Même lors du passage à l’acte, Tara est forcée de dire oui par un garçon trop entreprenant. Elle est face à un individu qui n’a que faire de ce qu’elle ressent, qui n’attend pas qu’elle exprime ce qu’elle pense et qui est obnubilé par l’exécution de ses désirs. En d’autres mots, elle subit une agression sexuelle. Cette nuit traumatisante est suivie à peine quelques jours plus tard d’un second viol et de répercussions qu’on imagine douloureuses et durables pour elle.
Le silence
En tant que spectateur, on voit l’impact de cette nuit sur elle. Disparue l’adolescente extasiée par les joies de la fête : son sourire se dissipe peu à peu, son envie de faire la fête aussi. Dans l’après et pendant l’agression sexuelle, c’est son silence qui veut tout dire. Il exprime son mal-être dans le premier cas et veut dire non, tout simplement, dans le second. Si Tara ne parvient pas à dégager sa parole, son attitude exprime tout ce qu’elle ne parvient pas à dire.
La jeune fille est tiraillée entre la douleur, la honte et peut-être la peur de gâcher leurs vacances de rêve. Peut-être espère-t-elle que son silence annulera l’événement. Ne pas en parler pour qu’il n’existe plus dans son esprit. En attendant, Tara préfère tout garder en elle.

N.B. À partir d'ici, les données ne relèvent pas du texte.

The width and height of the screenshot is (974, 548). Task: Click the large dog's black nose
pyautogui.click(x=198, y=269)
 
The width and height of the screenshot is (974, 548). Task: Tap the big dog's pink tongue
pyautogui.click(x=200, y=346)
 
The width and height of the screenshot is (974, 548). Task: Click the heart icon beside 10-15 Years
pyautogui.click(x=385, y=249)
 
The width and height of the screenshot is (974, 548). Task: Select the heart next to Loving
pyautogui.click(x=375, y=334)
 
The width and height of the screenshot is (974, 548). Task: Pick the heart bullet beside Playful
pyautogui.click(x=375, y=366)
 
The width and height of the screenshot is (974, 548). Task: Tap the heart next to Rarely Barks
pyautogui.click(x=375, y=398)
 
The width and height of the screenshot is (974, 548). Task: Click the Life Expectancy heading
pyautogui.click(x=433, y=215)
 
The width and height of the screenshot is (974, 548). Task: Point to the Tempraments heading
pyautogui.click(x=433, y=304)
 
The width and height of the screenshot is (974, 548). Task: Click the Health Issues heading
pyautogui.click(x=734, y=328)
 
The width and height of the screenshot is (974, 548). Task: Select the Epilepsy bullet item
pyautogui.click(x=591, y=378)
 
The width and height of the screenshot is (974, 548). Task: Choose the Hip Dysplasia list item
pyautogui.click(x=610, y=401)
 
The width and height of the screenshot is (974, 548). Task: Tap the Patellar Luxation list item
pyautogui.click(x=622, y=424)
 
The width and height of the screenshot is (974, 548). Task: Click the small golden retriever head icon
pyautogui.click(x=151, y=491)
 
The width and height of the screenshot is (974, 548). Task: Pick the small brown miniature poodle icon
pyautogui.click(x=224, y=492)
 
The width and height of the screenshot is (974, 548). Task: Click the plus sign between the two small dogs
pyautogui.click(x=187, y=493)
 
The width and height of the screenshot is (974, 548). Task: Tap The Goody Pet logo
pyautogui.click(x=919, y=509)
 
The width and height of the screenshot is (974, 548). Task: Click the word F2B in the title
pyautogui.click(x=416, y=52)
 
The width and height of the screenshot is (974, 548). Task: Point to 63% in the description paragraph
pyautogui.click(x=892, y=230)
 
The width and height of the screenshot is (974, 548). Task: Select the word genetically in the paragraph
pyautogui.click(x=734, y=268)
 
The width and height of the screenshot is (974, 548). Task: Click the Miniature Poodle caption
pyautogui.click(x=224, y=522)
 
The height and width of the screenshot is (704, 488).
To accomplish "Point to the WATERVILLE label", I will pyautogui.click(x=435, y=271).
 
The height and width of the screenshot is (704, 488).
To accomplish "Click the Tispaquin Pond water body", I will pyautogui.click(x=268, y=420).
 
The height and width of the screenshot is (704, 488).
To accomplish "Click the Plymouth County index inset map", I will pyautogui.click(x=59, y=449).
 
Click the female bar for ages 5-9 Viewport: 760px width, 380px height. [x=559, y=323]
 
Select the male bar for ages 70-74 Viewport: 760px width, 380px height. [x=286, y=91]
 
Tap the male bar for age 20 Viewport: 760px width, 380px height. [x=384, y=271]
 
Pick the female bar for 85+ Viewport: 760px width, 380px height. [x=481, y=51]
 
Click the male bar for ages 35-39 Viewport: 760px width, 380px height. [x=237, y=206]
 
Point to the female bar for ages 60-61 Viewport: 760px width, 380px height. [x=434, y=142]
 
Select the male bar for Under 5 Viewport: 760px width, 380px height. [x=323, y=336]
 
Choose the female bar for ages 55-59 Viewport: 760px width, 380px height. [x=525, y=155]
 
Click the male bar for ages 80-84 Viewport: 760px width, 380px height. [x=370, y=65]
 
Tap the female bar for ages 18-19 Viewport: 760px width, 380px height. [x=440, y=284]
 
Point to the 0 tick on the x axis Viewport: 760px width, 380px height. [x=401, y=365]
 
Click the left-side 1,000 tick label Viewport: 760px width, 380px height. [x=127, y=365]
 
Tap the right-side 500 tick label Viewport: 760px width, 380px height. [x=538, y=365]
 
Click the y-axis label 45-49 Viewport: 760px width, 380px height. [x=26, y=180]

Bien-sûr, ne rien dire n’aide pas Tara à verbaliser ce qui s’est passé, à réaliser ce qui lui est arrivé. Nous qui avons été avec elle cette nuit-là, nous savons. En tant que confidents passifs, on lit sur son visage son malaise, notamment son embarras, le lendemain des faits, à revoir son agresseur dans leur logement, en train de copiner avec ses amies. Ce malaise, Tara ne l’exprime jamais, elle ne parvient pas à le verbaliser mais physiquement, tout est dit.
Mise en scène de l’intime
Durant tout le film, on est au plus près de Tara et cette impression de proximité, qui engendre beaucoup d’empathie par ailleurs, se met en place également par la mise en scène. Si on nous présente au début trois copines, on se focalise assez vite sur son personnage. Visuellement, cela s’exprime par des plans resserrés sur elle. Ces plans rapprochés traduisent tout l’étouffement qu’elle ressent suite à l’agression et aux sentiments enfouis en elle. La mise en scène raconte tout cela d’une manière réaliste, presque documentaire, qui nous fait oublier que How To Have Sex est une fiction.
Le travail de mise en scène de la réalisatrice, Molly Manning Walker, cette façon de filmer les personnages plutôt que les décors, implique qu’on ne sait jamais vraiment où sont les filles : l’environnement n’importe pas, il s’agit juste d’un voyage entre amies mais les événements pourraient se dérouler tant au Mexique qu’en Grande-Bretagne. How To Have Sex passe par Tara pour raconter une histoire universelle. Elle existe ailleurs, des milliers de fois vécues par des jeunes filles ou des femmes, partout dans le monde. Ce que vit Tara est malheureusement le quotidien de nombreuses autres.
C’est peut-être pour cette raison que cette histoire nous touche en tant que femme, car elle est ou pourrait être la nôtre ou celle de nos copines. Molly Manning Walker nous offre un premier long-métrage fort, juste et franchement nécessaire. À voir absolument.